SUPPLIED ENTRIES:

---------------

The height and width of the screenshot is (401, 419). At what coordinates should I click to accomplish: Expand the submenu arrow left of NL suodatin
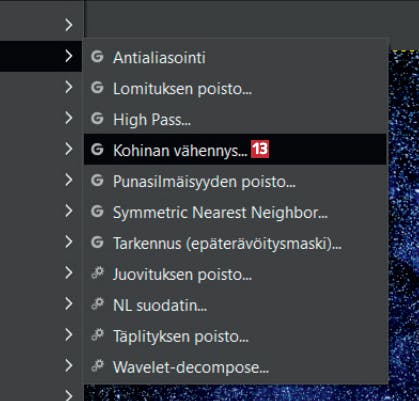pyautogui.click(x=69, y=304)
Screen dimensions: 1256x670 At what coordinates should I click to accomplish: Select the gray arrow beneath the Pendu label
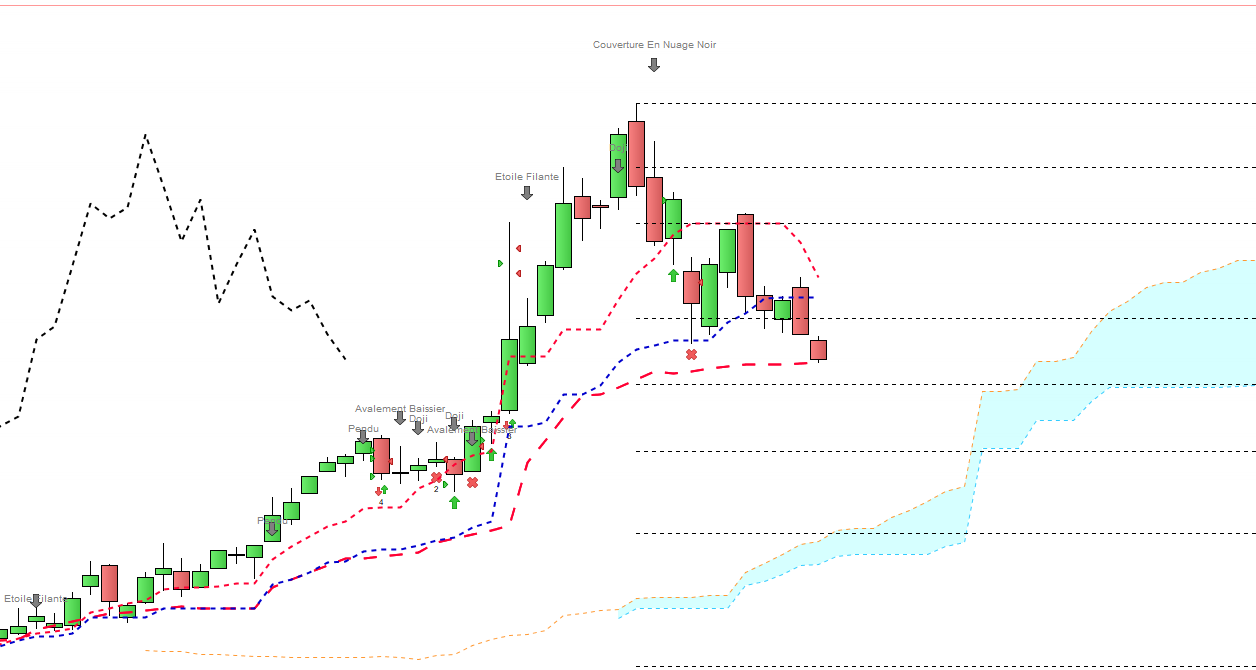(x=363, y=437)
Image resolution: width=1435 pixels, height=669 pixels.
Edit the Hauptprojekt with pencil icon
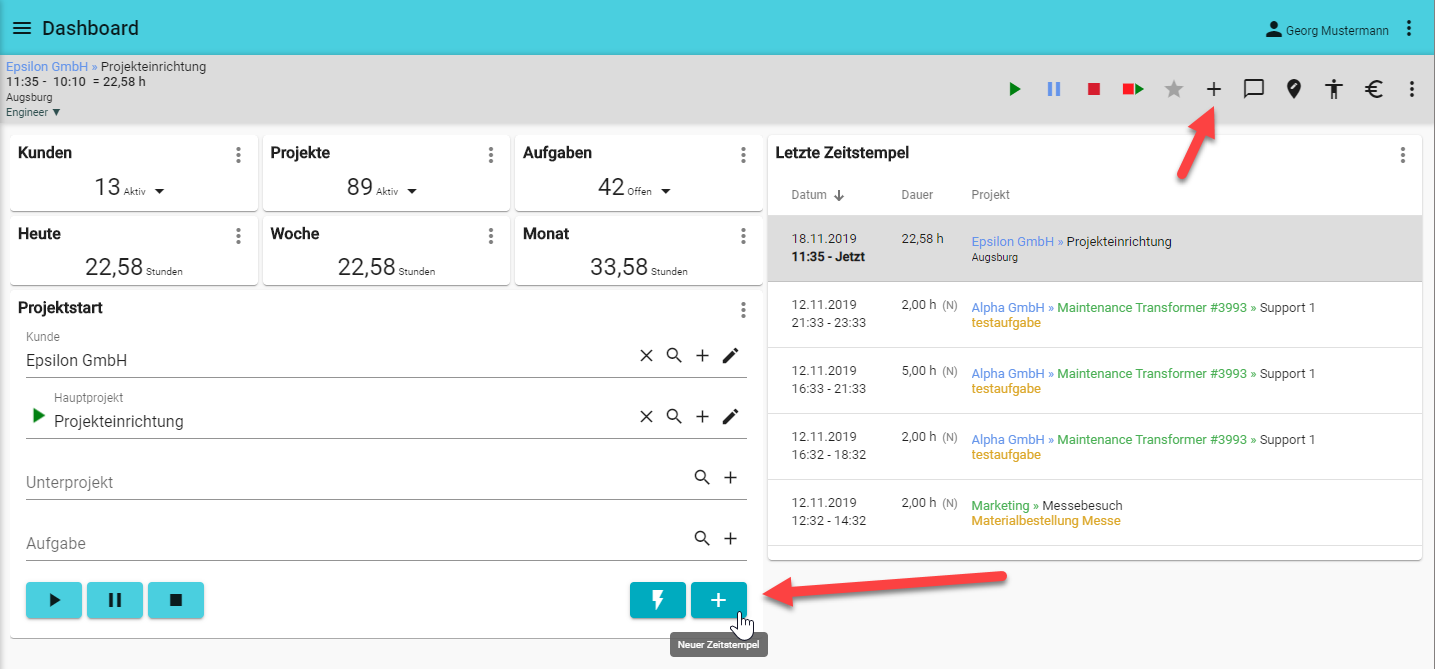[x=730, y=417]
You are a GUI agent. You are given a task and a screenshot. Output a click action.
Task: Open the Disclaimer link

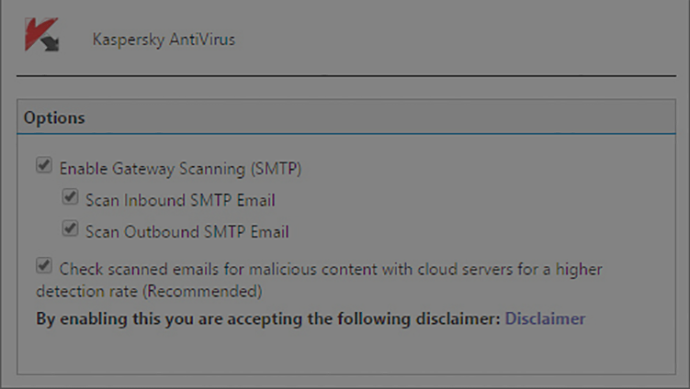[x=545, y=319]
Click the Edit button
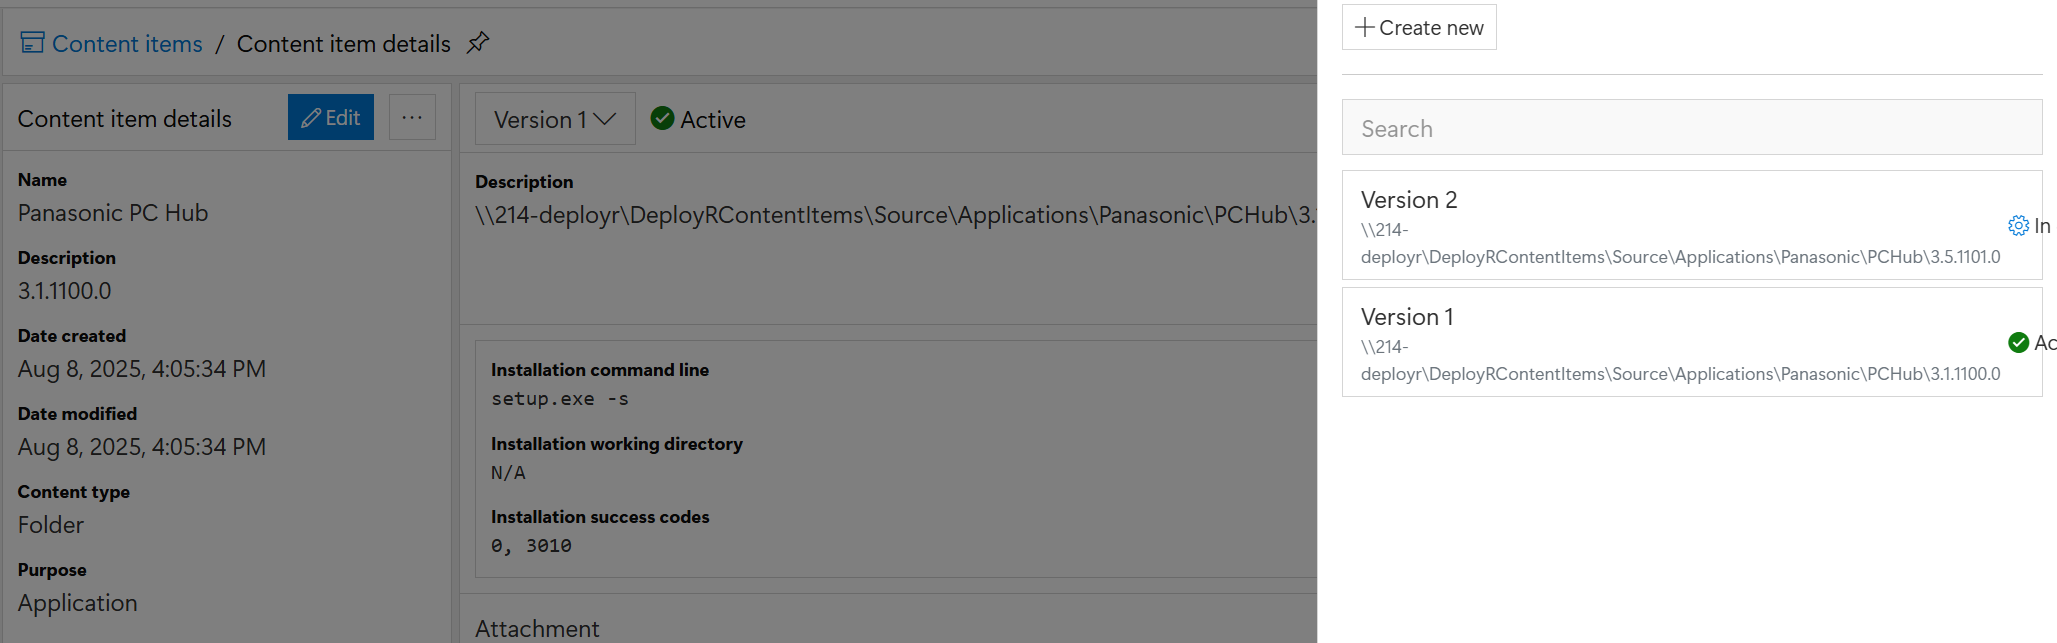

---------------

PROBLEM REQUIREMENTS:
Omit pictures; set down the rest of the material word for word.

RESPONSE TO THE TASK:
The height and width of the screenshot is (401, 419). At what coordinates should I click to accomplish: Expand the submenu arrow left of NL suodatin
pyautogui.click(x=69, y=304)
Screen dimensions: 1256x670 At what coordinates should I click to accomplish: Select the gray arrow beneath the Pendu label
(x=363, y=437)
Image resolution: width=1435 pixels, height=669 pixels.
Edit the Hauptprojekt with pencil icon
[x=730, y=417]
You are a GUI agent. You are given a task and a screenshot. Output a click action.
Task: Open the Disclaimer link

[x=545, y=319]
Click the Edit button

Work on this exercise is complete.